TL;DR: Aetna, a CVS Health company, modified CPB 0653 governing diphtheria, tetanus, and pertussis vaccine coverage, effective December 9, 2025. Here's what billing teams need to know before the next immunization claim goes out the door.
This update to the Aetna diphtheria, tetanus, and pertussis vaccine coverage policy touches CPT codes 90700, 90715, 90723, 90696, 90697, 90698, 90702, 90714, 90471, and 90472. CPB 0653 Aetna system governs medical necessity criteria for the full DTaP, Tdap, and combination vaccine series across pediatric and adult populations. If your practice bills vaccines for any age group — from two-month-old infants to adults 65 and older — this policy sets the rules for what gets paid.
Quick-Reference Table
| Field | Detail |
|---|---|
| Payer | Aetna, a CVS Health company |
| Policy | Diphtheria, Tetanus, and Pertussis Vaccines |
| Policy Code | CPB 0653 |
| Change Type | Modified |
| Effective Date | December 9, 2025 |
| Impact Level | Medium |
| Specialties Affected | Pediatrics, Family Medicine, Internal Medicine, OB/GYN, Urgent Care, Primary Care |
| Key Action | Audit your vaccine charge capture against the vaccine-specific brand and age criteria in CPB 0653 before billing any DTaP, Tdap, or combination vaccine claim under Aetna. |
Aetna DTaP and Tdap Vaccine Coverage Criteria and Medical Necessity Requirements 2025
The real issue with vaccine billing isn't whether vaccines are covered — they almost always are. The issue is that Aetna's coverage policy is brand-specific and age-specific, and a single mismatch between the vaccine you administered and the criteria tied to that CPT code will produce a claim denial.
Start with the basics. Aetna covers DTaP and Tdap vaccines as preventive services when administered according to ACIP recommendations. That's the foundation. Everything else in CPB 0653 is a layer of specificity on top of that baseline.
Pediatric Combination Vaccines
Pediarix (GSK) — billed as CPT 90723, covering DTaP, hepatitis B, and inactivated poliovirus — meets medical necessity as an alternative to individual vaccines at two months, four months, and six months of age. This is a three-dose series. If your practice uses Pediarix outside those age windows or beyond three doses, Aetna won't cover it under this policy.

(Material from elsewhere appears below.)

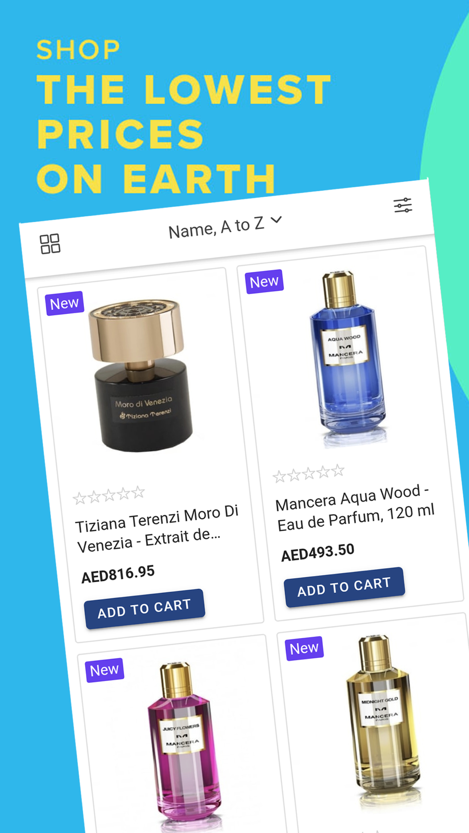The height and width of the screenshot is (833, 469).
Task: Open Tiziana Terenzi black bottle image
Action: [x=141, y=376]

Pentacel (Sanofi Pasteur) maps to CPT 90698. It covers DTaP, inactivated poliovirus, and Haemophilus influenzae type b. Aetna covers it in children six weeks through four years of age — specifically, prior to age five — as a four-dose series at two months, four months, six months, and 15 to 18 months.
Vaxelis (Sanofi Pasteur) maps to CPT 90697. This combination adds hepatitis B to the Pentacel mix. Aetna covers it in the same age range — six weeks through four years — but as a three-dose series at two months, four months, and six months only. Don't confuse the dose count with Pentacel. They cover different components and follow different schedules.
Kinrix (GSK) and Quadracel (Sanofi Pasteur) both cover the fifth DTaP dose in children four through six years of age. Both map to CPT 90696. The difference: Kinrix is only covered when the child's prior DTaP doses used Infanrix and/or Pediarix for doses one through three, and Infanrix for dose four. Quadracel requires prior doses using Pentacel and/or Daptacel. This is where brand continuity matters. If the prior dose history doesn't match, Aetna's medical necessity criteria aren't satisfied.
Adult and Adolescent Tdap Vaccines
Boostrix (GSK) covers individuals 10 years and older — no upper age limit. Adacel (Sanofi Pasteur) covers individuals 10 through 64 years only. Both bill under CPT 90715. Know which brand you're using. Billing Adacel for a 65-year-old doesn't meet Aetna's criteria. Boostrix does.
For adults 65 and older, Aetna covers Tdap as a preventive service regardless of prior vaccination history. The policy is clear on this. There's no requirement to show the patient hasn't received Tdap before. Same rule applies to pregnant women — Tdap is covered regardless of vaccination history. Women who weren't vaccinated during pregnancy can receive it immediately postpartum.
Children seven through ten years with incomplete or unknown pertussis vaccine history also qualify for a single Tdap dose under this coverage policy.
Wound Management
CPT 90702 (DT for children under seven) and CPT 90714 (preservative-free Td, Tenivac) are both covered for contaminated wound management. The ICD-10 diagnosis codes tied to wound indications are extensive — open wounds, fractures, burns, dislocations — and your clinical documentation needs to support the wound classification billed. We'll cover the full code list below.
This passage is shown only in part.